From Ballerina To Brain Scientist
By Jennifer Whitesell
Editor’s Note: Jennifer Whitesell is a scientist at the Allen Institute for Brain Science and serves as a Science Communication Fellow at Pacific Science Center.
I didn’t always know I wanted to be a scientist.
Growing up, I trained as a ballerina, but by the time I started high school I had begun to struggle with depression. I ended up quitting ballet, dropping out of high school, and moving out of my childhood home halfway through my junior year. I found a job as a go-kart mechanic, then as a bank teller. I was married with a daughter by the time I was twenty.
A few years later, after getting treatment for depression and spending some time as a stay-at-home mom, I started taking college courses and found myself fascinated by biology and psychology. I wanted to understand how the brain works – partly because of my depression but also because I wanted to understand how the outside world is represented inside the brain, what kinds of information are needed to form memories, and what goes wrong in neurodegenerative diseases like Alzheimer’s. These are all difficult questions for which we don’t currently have answers. I decided to become a neuroscientist so I could work on these interesting problems.
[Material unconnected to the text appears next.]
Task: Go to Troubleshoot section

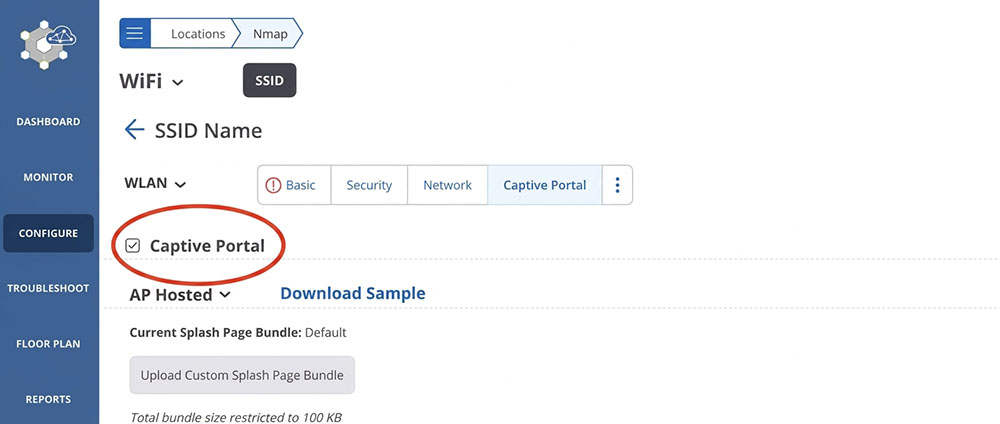Action: point(48,288)
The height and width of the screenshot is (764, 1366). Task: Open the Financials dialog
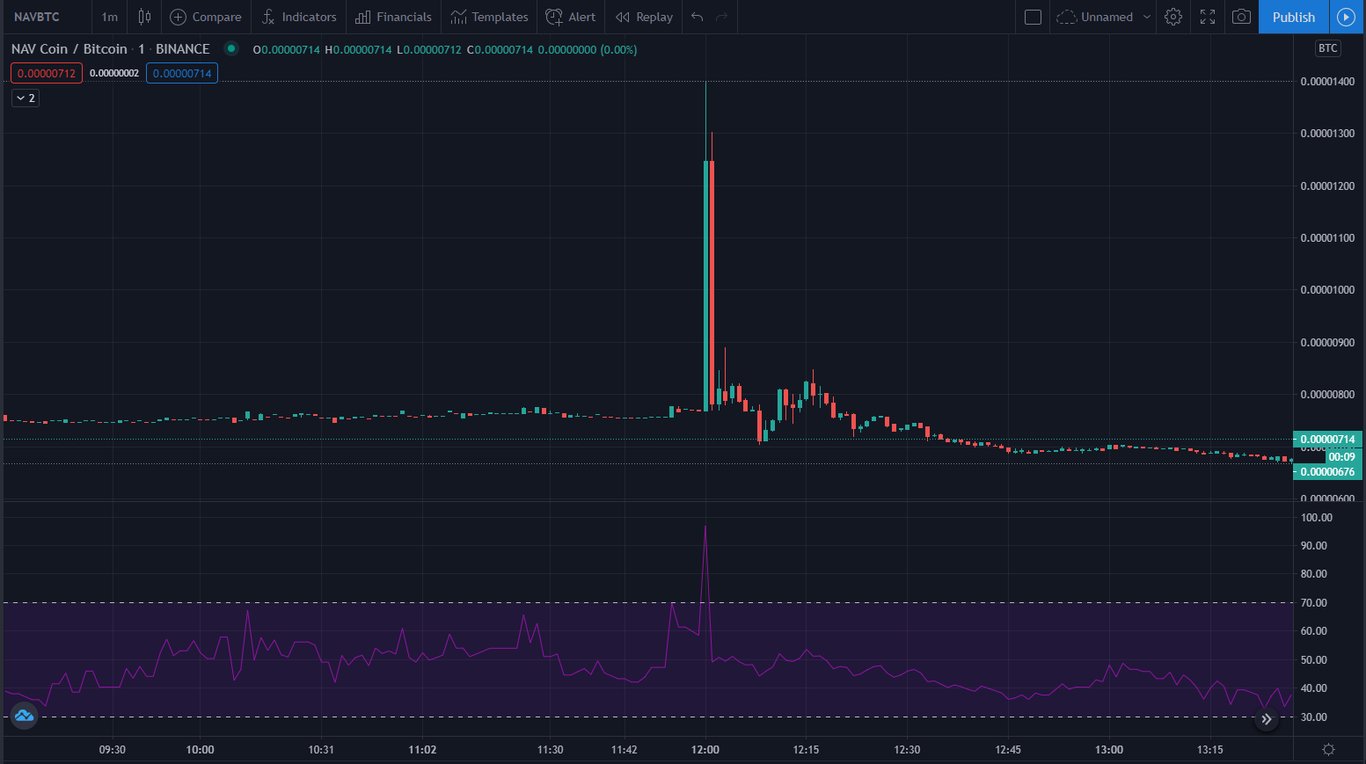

All the input to our brain comes through our senses. If we want to understand how the brain works we can start by asking questions like “how is sensory input routed through the brain?” As a PhD student, I studied networks of cells in the olfactory (smell) system. It turns out, each of our senses sends information to our brain in a unique way. The sense of smell is distinctive in that it has an unusually direct pathway to emotions and memories. Olfactory information does not pass through the brain’s “gatekeeper,” the thalamus, as all other senses do. This means that we experience smells in a more “raw” form than our other senses, and understanding the difference between the way our brains encode smell compared with our other senses can give us insight into how memories are formed and how networks of cells process information.
Olfaction is one of the earliest systems to deteriorate in Alzheimer’s disease. My current research is focused on understanding why different cells and systems are damaged before others, which could help us move closer to developing new treatments and eventually a cure.
I love being a scientist, but I am still a dancer at heart.